多くの飲食店が働き手の確保に苦労している昨今、ユニークな取り組みでアルバイトのモチベーション向上を図っている居酒屋がある。

 ビール110円、ハイボール99円……思わず二度見してしまうような格安料金でアルコールを提供する「たんと③」。新宿歌舞伎町にある同店では投げ銭機能付きのセルフオーダーアプリを2022年6月より導入している。

◆「投げ銭」で変化した働く意識

 アルバイトスタッフのだいちさん(20代)は「厨房と店内を行き来する回数が激減しましたし、オーダーミスもなくなったので、以前よりも働きやすくなりました」とセルフオーダーアプリ導入を振り返るが、投げ銭システムには懐疑的だったという。

「いろいろな居酒屋で働いてきましたが、チップをもらったことはありません。店長に言われるがまま、チップの価格を設定しましたが、正直、もらえるとは思っていませんでした(笑)」

 だが、アルバイト仲間が投げ銭を実際にもらったことで、だいちさんの働く意識にも変化が起きる。

「『がんばっていたから贈っておいたよ』と、プレゼントしたお客さま自身も会話のきっかけになって楽しそうでしたし、お客さまに頑張りを認められたうえで、たとえ少額でもお金をいただけたらうれしいですよね。

 新しくアルバイトに入ってくれた子たちにも、『がんばったぶんだけ給料が増えるかもしれないよ』と説明すると、よりやる気になってくれるのも印象的です」

◆過去には1日で2万円以上を稼いだ経験も

 もともと会話が好きで、長年、居酒屋アルバイトを続けているというだいちさん。コロナ禍が落ち着きを見せた昨今、店を訪れた人たちと積極的に話すようにしているそうだ。

「僕は俳優業の傍ら、複数のアルバイトを掛け持ちして生計を立てているのですが、先日、俳優の夢を応援してくれている常連客の方が友人を連れて大人数で来店してくれました。

そこでいろいろお話したところ会話が弾み、アルコールも進んで財布の紐もゆるくなったのか、多くの方が贈ってくれたんです」

◆求人に悩む飲食業界の新たな選択肢に?

 その総額はなんと2万円以上。通常の時給が1200円で、だいちさんは1日8時間勤務なので、1日9600円。投げ銭だけで、2日以上分の稼ぎになったのは、非常に夢のある話だ。

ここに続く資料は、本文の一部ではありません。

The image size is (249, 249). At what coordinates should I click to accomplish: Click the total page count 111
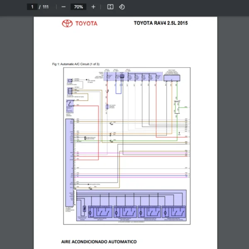(x=46, y=7)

「大金をもらえることは滅多にありませんが、いただけるなら100円でもありがたい。週5日働いて毎回100円もらえれば、月に2000円も給料がアップしますから。投げ銭を気軽に贈ってくれる常連客や、夢を応援してくれる人が増えれば、給料をさらに伸ばすこともできると思います」

 配信者への投げ銭が当たり前になりつつある今、飲食業の店員への理解が今後広まれば、アルバイト不足が解消されるうえ、働き手も時給以上に稼げる可能性も。求人に悩む飲食業界の新たな選択肢になるかもしれない。